Quand la Bpi vous contacte pour la Nuit de la lecture, qu’est-ce que cela vous évoque ?

Ma première réaction a été très positive, car c’est un lieu où j’ai passé énormément de temps lorsque j’étais étudiant. Il est intimement associé à mon histoire. Comme je suis quelqu’un de très nostalgiqu­e, je trouve émouvant de revenir, avec une autre casquette, dans un lieu qui a été important pour moi.

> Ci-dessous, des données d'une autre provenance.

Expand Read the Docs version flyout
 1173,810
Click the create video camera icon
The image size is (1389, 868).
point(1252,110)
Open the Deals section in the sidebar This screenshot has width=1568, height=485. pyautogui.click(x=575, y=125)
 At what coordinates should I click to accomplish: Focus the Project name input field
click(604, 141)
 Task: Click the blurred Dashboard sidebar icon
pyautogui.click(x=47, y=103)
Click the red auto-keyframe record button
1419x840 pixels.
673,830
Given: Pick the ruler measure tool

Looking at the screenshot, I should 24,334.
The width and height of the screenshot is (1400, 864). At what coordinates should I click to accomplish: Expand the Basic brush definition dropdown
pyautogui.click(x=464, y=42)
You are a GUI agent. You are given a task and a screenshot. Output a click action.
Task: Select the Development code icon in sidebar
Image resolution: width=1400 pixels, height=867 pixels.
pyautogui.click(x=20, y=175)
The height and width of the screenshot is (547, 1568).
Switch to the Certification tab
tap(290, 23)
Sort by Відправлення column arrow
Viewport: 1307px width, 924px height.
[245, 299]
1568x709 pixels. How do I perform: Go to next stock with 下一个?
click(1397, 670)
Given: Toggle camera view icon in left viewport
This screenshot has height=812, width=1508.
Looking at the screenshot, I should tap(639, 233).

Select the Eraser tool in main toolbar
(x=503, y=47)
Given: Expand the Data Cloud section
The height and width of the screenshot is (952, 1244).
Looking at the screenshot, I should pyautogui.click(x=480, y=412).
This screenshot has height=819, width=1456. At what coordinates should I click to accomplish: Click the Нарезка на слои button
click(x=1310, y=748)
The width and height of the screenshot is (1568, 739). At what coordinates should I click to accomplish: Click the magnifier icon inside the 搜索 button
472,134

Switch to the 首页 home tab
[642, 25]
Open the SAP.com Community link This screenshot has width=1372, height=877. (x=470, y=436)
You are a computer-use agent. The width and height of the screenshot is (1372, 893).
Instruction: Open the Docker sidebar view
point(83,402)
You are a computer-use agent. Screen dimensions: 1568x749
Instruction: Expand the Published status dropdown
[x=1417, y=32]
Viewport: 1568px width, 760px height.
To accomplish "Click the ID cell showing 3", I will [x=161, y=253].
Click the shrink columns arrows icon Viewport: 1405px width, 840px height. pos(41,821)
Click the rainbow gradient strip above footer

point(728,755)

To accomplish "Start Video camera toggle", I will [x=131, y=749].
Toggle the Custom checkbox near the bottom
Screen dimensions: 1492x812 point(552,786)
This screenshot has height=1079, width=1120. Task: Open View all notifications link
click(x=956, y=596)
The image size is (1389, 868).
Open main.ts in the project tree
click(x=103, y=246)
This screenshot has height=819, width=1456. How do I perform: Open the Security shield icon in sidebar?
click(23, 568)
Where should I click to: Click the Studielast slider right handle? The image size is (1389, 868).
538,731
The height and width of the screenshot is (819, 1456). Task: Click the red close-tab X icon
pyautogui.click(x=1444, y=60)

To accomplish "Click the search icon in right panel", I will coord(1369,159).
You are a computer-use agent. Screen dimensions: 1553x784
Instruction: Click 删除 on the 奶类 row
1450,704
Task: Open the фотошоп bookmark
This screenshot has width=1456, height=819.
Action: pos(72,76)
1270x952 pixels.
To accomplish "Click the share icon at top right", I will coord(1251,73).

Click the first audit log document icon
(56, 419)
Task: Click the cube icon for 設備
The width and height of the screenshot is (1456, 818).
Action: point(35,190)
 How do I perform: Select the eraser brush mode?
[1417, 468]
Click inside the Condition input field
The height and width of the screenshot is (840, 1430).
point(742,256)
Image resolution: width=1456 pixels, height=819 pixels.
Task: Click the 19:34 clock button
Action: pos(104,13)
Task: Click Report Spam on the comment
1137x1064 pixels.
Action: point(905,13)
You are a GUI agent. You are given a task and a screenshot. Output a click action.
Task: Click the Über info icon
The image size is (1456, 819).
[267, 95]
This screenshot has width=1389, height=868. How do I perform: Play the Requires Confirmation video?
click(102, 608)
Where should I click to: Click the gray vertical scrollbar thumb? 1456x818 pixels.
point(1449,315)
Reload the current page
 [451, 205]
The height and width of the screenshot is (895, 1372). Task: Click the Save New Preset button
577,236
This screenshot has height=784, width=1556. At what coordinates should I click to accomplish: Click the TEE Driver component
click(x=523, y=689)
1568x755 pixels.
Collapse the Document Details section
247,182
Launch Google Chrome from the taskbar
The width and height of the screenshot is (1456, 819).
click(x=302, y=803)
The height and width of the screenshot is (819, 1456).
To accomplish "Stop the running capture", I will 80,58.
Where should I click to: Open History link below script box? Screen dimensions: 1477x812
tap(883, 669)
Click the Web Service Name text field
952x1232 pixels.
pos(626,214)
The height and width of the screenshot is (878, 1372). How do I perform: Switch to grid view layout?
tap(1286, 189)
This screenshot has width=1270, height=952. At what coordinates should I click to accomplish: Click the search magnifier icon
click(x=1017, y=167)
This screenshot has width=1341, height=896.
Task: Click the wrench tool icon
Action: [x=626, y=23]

Par ailleurs, il se trouve qu’après la première réunion de travail à la Bpi, on m’a commandé un texte sur l’épitoge. L’épitoge, c’est une bande de tissu que les avocats portent sur leur robe, avec parfois un petit morceau en hermine. Il fallait que j’écrive un long papier sur ce sujet très précis, or je n’y connaissai­s rien. J’ai décidé d’aller à la Bpi, où je n’étais pas retourné depuis longtemps. Là, j’ai consulté des ouvrages sur les costumes, notamment les costumes du Moyen Âge. J’ai commencé à tirer un fil, à aller de discipline en discipline et c’est devenu un jeu de piste passionnan­t, d’autant qu’à la Bpi, tout est accessible librement. Je suis revenu un soir, et j’ai pris conscience que les lecteurs chuchotaie­nt. C’est devenu une contrainte pour la Nuit de la lecture, une contrainte complexe, mais stimulante !

Comment avez-vous pensé les dispositif­s qui se tiendront pendant la Nuit de la lecture ?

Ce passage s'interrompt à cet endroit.